Even if we could do so, we would still be forced to grant prohibition for an equally compelling reason. One of petitioner’s grounds for disqualification of this trial judge was an assertion that he had demonstrated his partiality by assisting her adversary in a contested hearing. In the response filed in this court, the judge takes exception with the accuracy of petitioner’s factual account on this issue.

We think this response has the effect of creating “an intolerable adversary atmosphere between the trial judge and the litigant.” Bundy v. Rudd, 366 So.2d 440, 442 (Fla.1978); see also MacKenzie v. Super Kids Bargain Store Inc., 565 So.2d 1332, 1339 (Fla.1990). On that ground alone, we are obliged to grant the writ.
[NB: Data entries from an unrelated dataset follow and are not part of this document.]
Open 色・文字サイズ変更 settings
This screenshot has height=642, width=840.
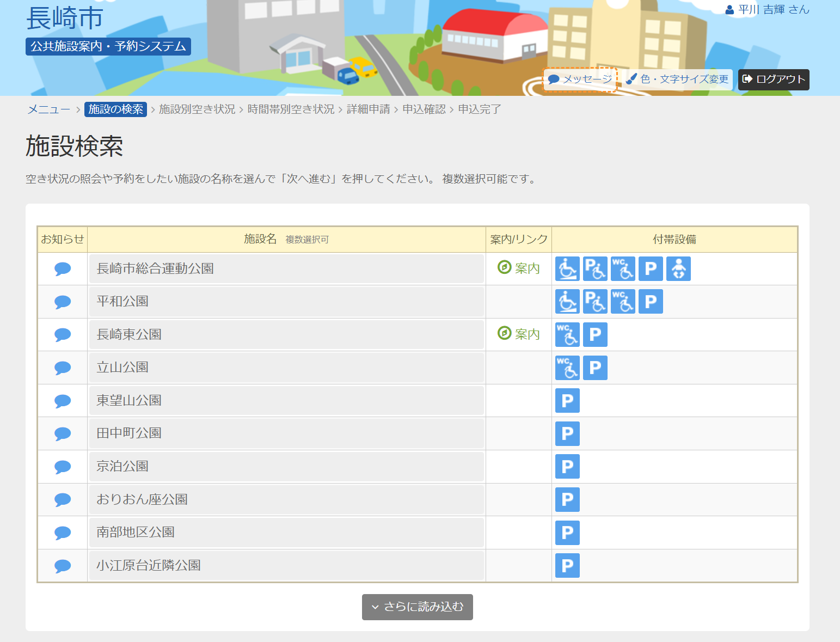[x=677, y=80]
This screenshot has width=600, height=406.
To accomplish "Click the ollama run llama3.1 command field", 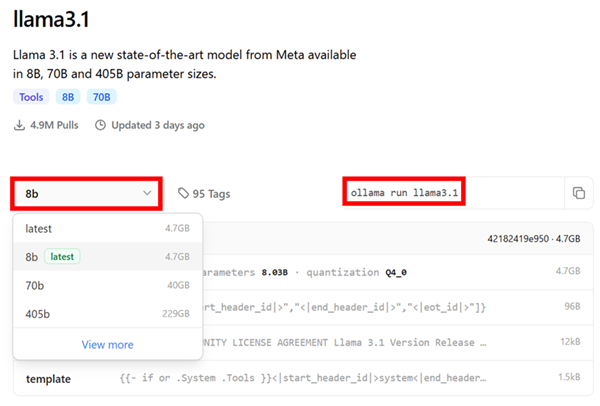I will 408,192.
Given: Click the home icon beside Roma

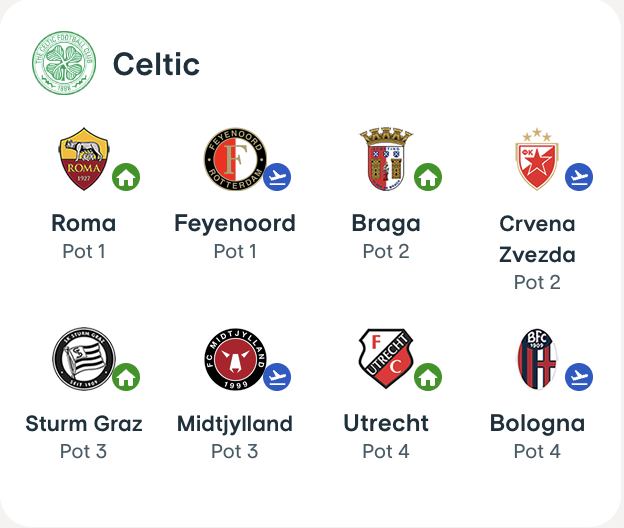Looking at the screenshot, I should [x=126, y=177].
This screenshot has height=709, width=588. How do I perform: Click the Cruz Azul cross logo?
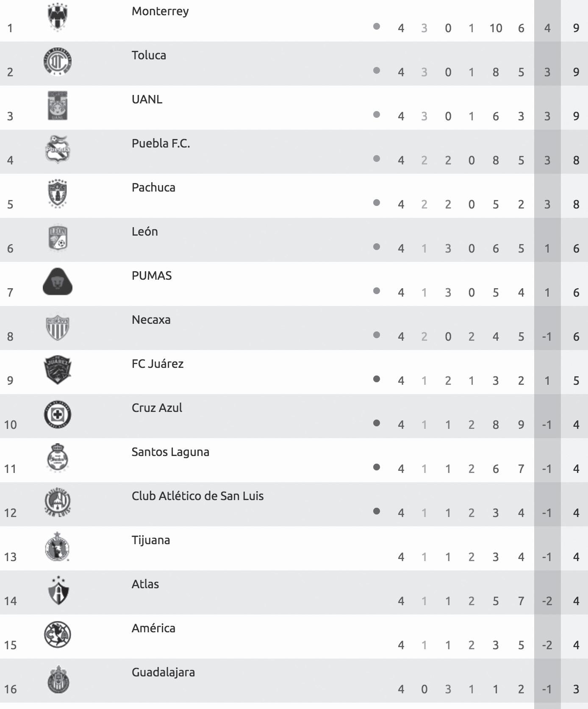[58, 414]
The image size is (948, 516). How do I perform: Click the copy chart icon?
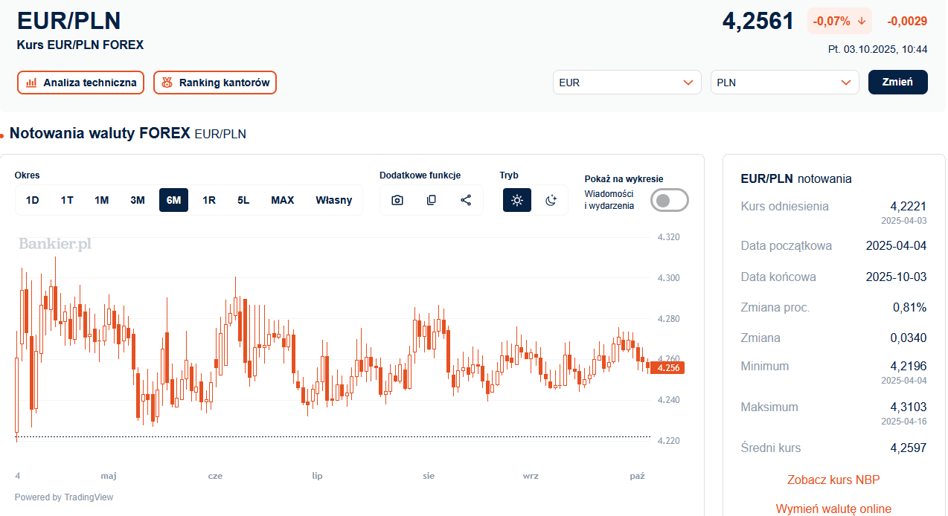pyautogui.click(x=431, y=200)
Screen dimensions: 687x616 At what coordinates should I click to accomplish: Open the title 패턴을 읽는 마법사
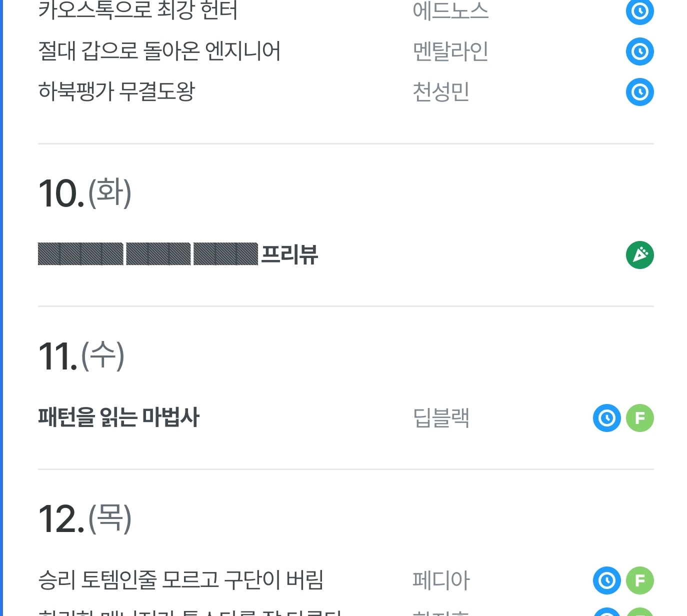119,418
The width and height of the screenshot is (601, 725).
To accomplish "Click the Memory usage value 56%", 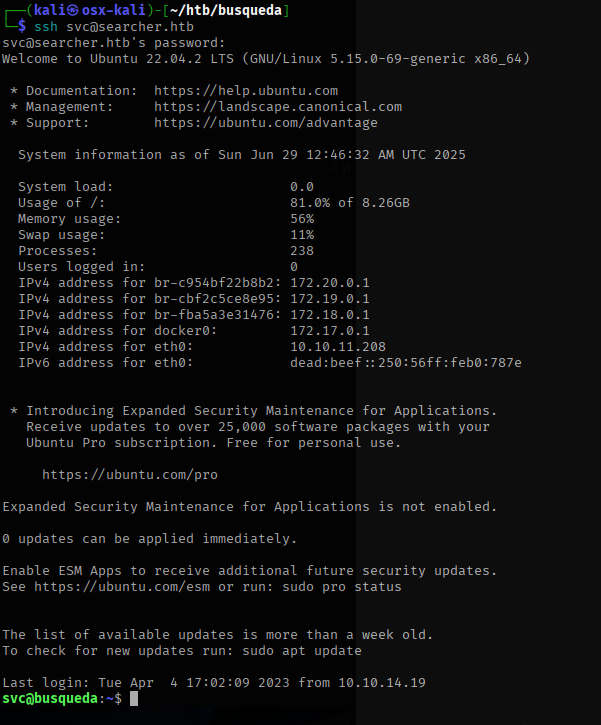I will (x=302, y=219).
Although we do not hold that any response filed by a judge in a prohibition-disqualification proceeding is per se disqualifying, it is decidedly dangerous for the judge to do so. Admittedly, our usual order to show cause in such a proceeding directs the respondent to file a response, and the judge is usually the only named respondent. It is much the better practice however, for the judge to remain silent and let the adversarial party supply the response. The judge has no personal interest in presiding over any particular case, *and the petitioner’s adversary in the lower court can usually be counted on to show why disqualification is not necessary.

PROHIBITION GRANTED.

LETTS and GUNTHER, JJ„ concur. 
      
      . The fact that the response was prepared and signed by a member of the attorney general’s staff does not make it any less a response by the judge himself, for it has been submitted expressly in his name.
     
      
      . Frankly, we question the wisdom of the rule that the judge is the only proper respondent in a petition for a writ of prohibition, especially where disqualification is sought. See, e.g., Anderson Inv. Co. v. Lynch, 540 So.2d 832 (Fla. 4th DCA 1988). There is nothing in rule 1.432, Fla.R.Civ.P., rule 9.100, Fla.R.App.P., or section 38.10, Fla.Stat. (1991), so requiring. If the supreme court's holding that trial judges are limited to a determination of facial sufficiency only and may not go beyond that to refute charges of partiality, Bundy v. Rudd, 366 So.2d 440, 442 (Fla.1978), is applied literally, the mere act of responding to a petition for prohibition after denying disqualification could reasonably be seen as going beyond a mere determination of legal sufficiency and thus be self-disqualifying.